Prompt: Could you reproduce, from the records below, everything from the line with "Click the gift box icon beside Sign in" down to the line with "Image resolution: width=1347", keeping both of those lines and changing nothing?

The data:
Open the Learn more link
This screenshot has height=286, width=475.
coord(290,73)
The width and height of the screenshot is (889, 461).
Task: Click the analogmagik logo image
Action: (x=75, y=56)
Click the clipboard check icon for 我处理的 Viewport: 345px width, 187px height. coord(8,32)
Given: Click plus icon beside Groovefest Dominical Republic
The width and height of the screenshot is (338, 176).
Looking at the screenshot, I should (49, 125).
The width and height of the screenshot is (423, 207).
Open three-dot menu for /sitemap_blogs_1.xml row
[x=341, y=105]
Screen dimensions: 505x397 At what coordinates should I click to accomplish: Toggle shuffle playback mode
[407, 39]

---

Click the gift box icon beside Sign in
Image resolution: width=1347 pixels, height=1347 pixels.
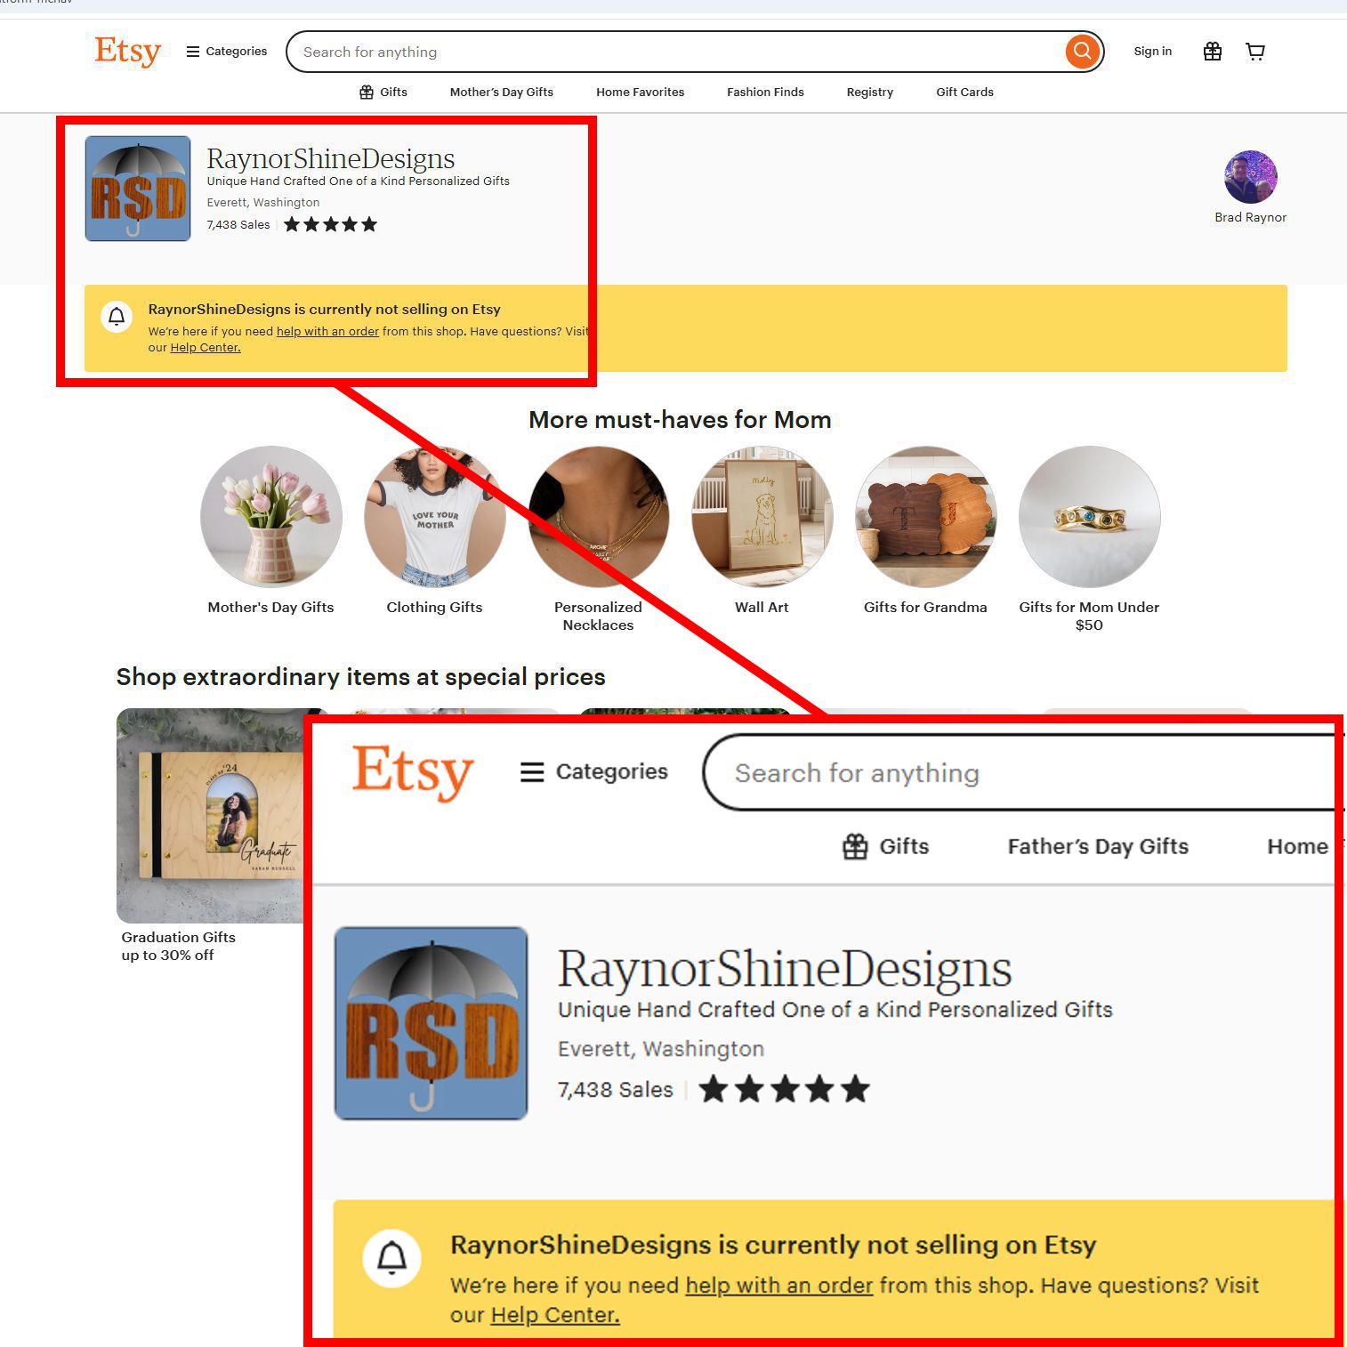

Response to this task:
Click the gift box icon beside Sign in
Image resolution: width=1347 pixels, height=1347 pixels.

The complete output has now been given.